**YOUR GOAL:** Put the data into a numbered list, starting with the line that contains "Where should I" and going on through the line that contains "tap(165, 40)". Skip blank lines, and leave the pictures out.
BEGIN SOURCE RECORDS
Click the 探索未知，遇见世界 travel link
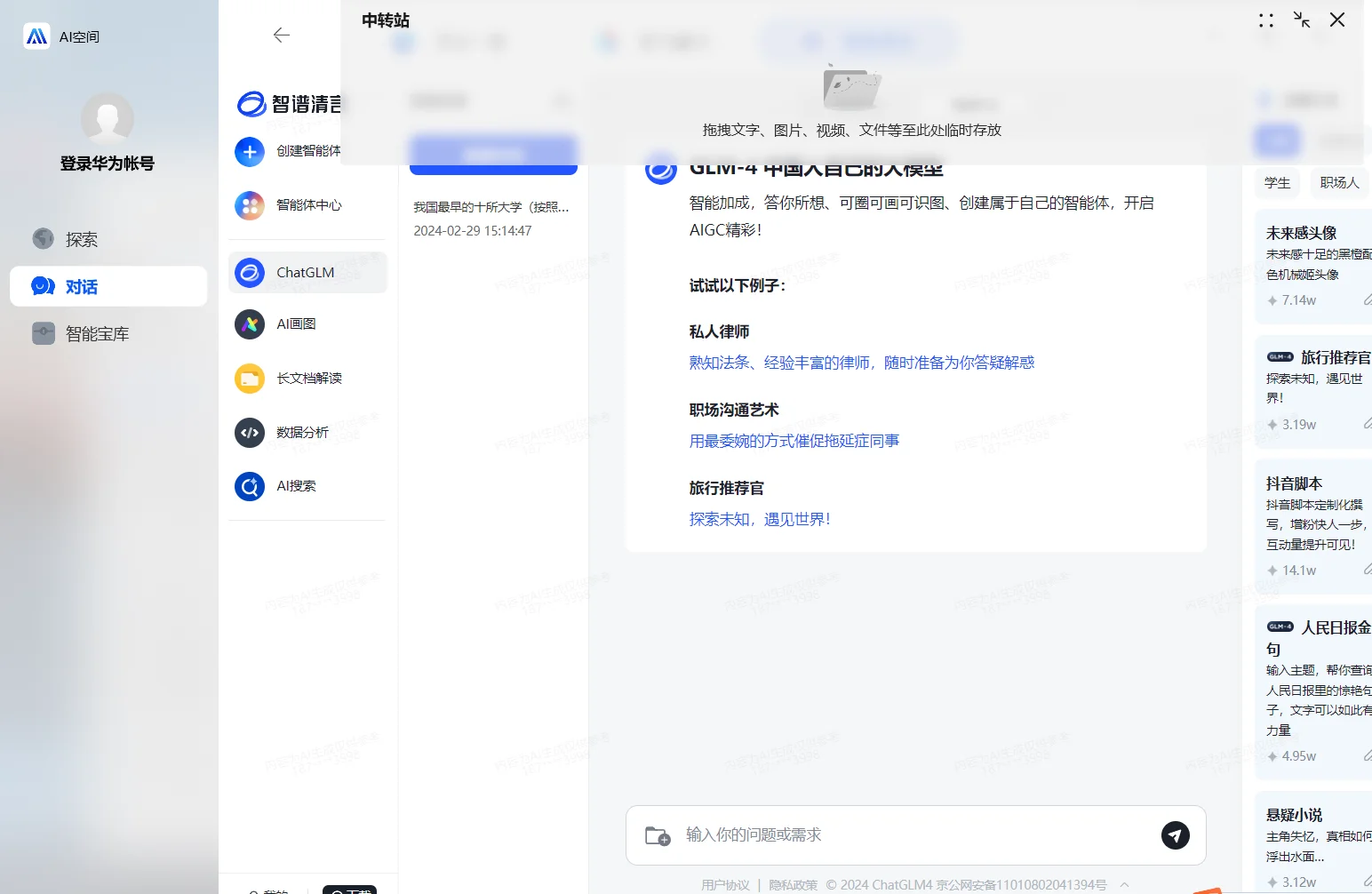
END SOURCE RECORDS
BEGIN SOURCE RECORDS
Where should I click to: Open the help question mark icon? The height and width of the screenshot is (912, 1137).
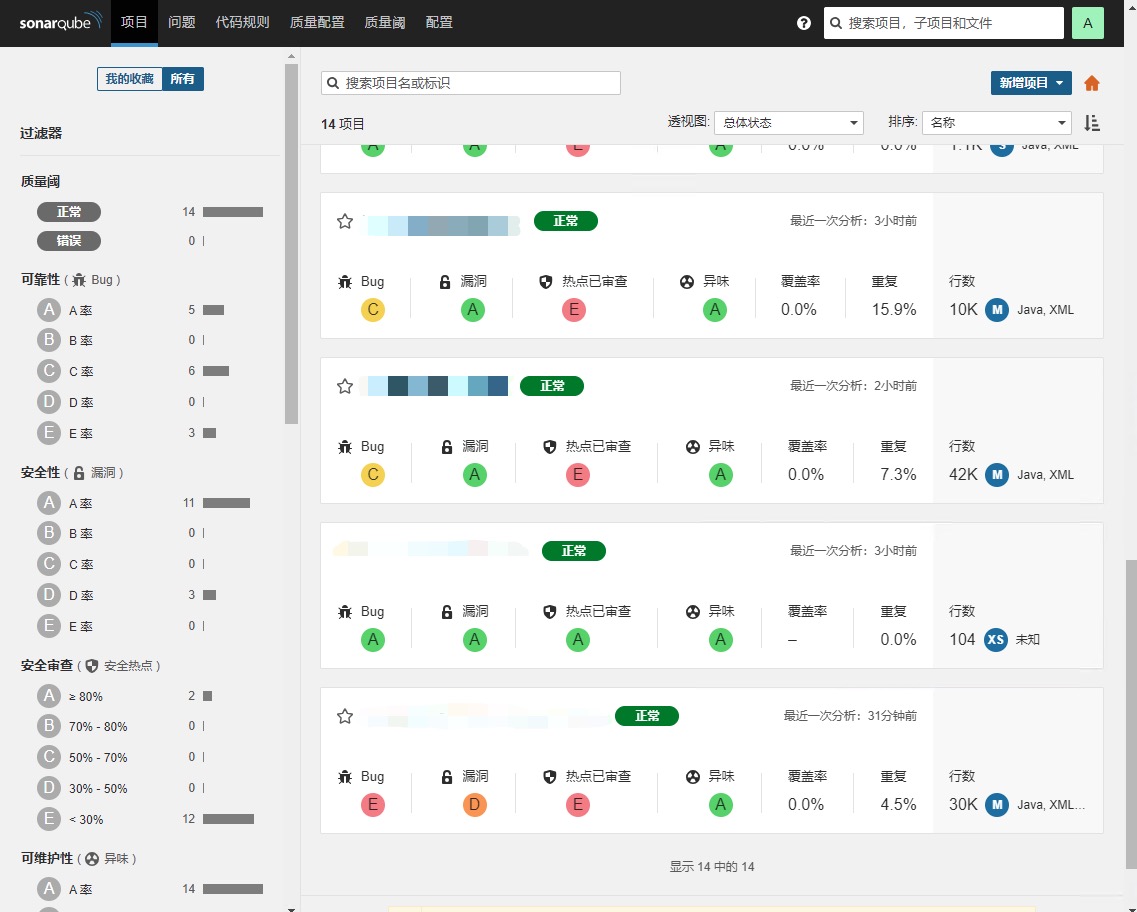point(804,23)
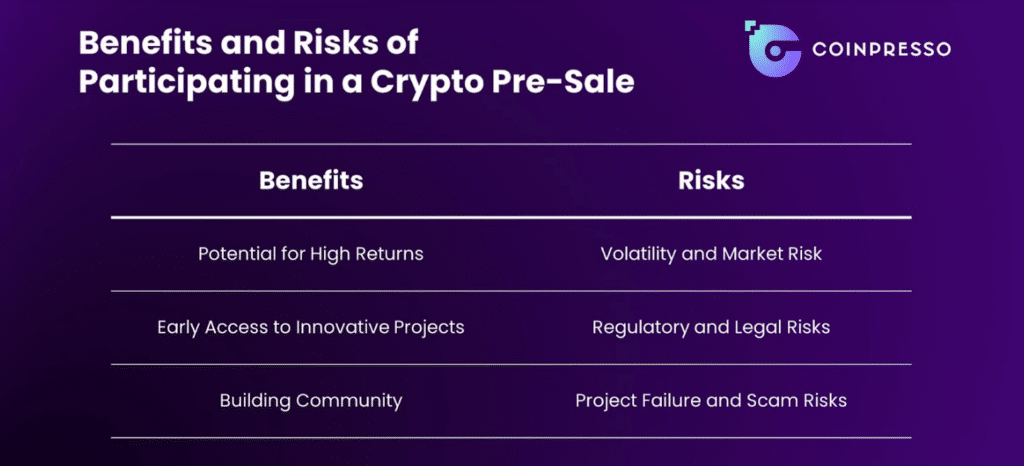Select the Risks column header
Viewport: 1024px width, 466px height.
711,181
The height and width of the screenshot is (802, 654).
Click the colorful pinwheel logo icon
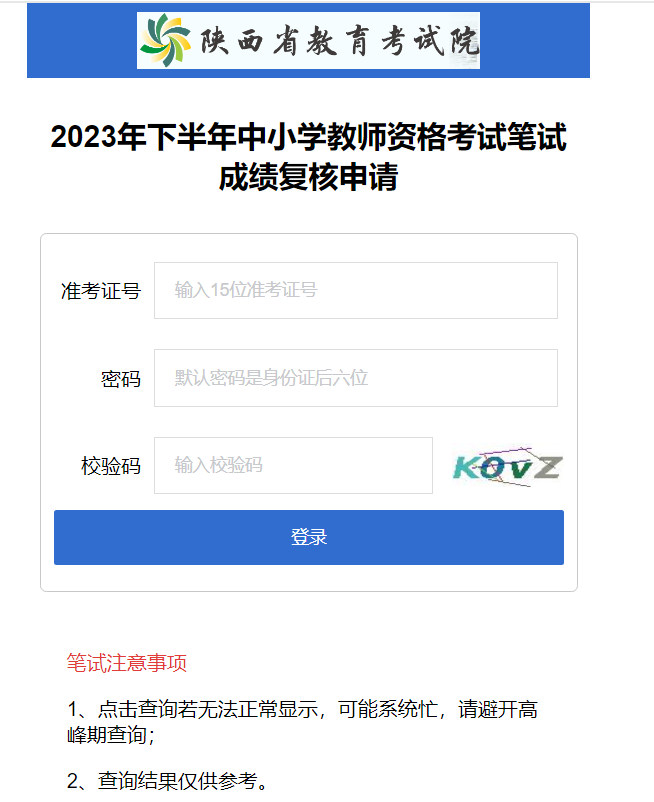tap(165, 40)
END SOURCE RECORDS
BEGIN SOURCE RECORDS
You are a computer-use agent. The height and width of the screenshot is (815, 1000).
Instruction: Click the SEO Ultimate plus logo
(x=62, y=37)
END SOURCE RECORDS
**RESULT FOR THIS TASK:**
1. Where should I click to: Open the help question mark icon? The height and width of the screenshot is (912, 1137).
2. point(804,23)
3. Select the Risks column header
4. Viewport: 1024px width, 466px height.
5. 711,181
6. The height and width of the screenshot is (802, 654).
7. Click the colorful pinwheel logo icon
8. tap(165, 40)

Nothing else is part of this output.